A rua estava com pouco movimento e um vento frio soprava na sua nuca. Andar sozinha assim no meio da noite era muito perigoso e ela já podia ouvir as broncas da mãe pelo seu atraso. E o conselho que Sarah tinha lhe dado de não ficar sozinha ecoava na sua cabeça deixando-a mais assustada.

– O quê? – ela virou para trás rapidamente ao ter a sensação de que estava sendo seguida. Não havia ninguém na calçada e ela voltou a andar.

Passos ecoavam atrás dela, fazendo-a gelar ainda mais de medo. O vento frio na sua nuca intensificou e ela apertou para o passo rezando em silêncio para que fosse só outra pessoa andando casualmente e não algum tarado psicopata.

Seus pés começaram a ficar dormentes por causa do frio, o que atrapalhou sua caminhada. Céus, a era do gelo tinha começado e ninguém lhe avisou? Por que estava tão frio? Bem, não era hora de pensar nisso. Na pressa em fugir daqueles passos estranhos ela virou uma esquina sem pensar no que estava fazendo e logo se arrependeu. Aquele não era o caminho para sua casa, mas voltar podia ser péssima ideia. Os passos continuavam lhe seguindo e ela tinha medo de confrontar aquela pessoa, que podia ser um marginal perigoso.

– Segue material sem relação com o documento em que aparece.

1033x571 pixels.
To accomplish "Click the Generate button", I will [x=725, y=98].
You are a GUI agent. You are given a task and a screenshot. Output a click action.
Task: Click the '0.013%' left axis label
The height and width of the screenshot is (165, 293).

O jeito foi continuar andando na esperança de encontrar uma loja aberta onde pudesse se esconder, o que era difícil já que o Limoeiro era um bairro residencial. Ainda assim ela continuou andando, tremendo de frio, medo e soprando uma fumaça esbranquiçada pela boca. Os passos atrás dela ficaram mais fortes e ela decidiu que estava na hora de correr.

Só que era difícil correr com tanto frio e o corpo fraco de fome. Ela virou outra esquina e, não aguentando mais, encostou um poste para descansar. Os passos tinham cessado, para seu alívio. Talvez fosse só sua imaginação ou apenas alguém sem más intenções que acabou tomando outro caminho.

Ela respirou fundo várias vezes, sentindo aquele ar frio quase congelando seus pulmões e decidiu voltar por onde tinha visto, achando que o perigo tinha acabado.

Não, não acabou. A luz do poste apagou de repente, o frio se intensificou mais ainda e quando ela pensou que não podia ficar pior, uma mão forte agarrou seus cabelos por trás. Quando tentou gritar, ela teve a sensação de que sua garganta tinha congelado e seu corpo já não respondia mais, sendo praticamente arrastado pelas ruas.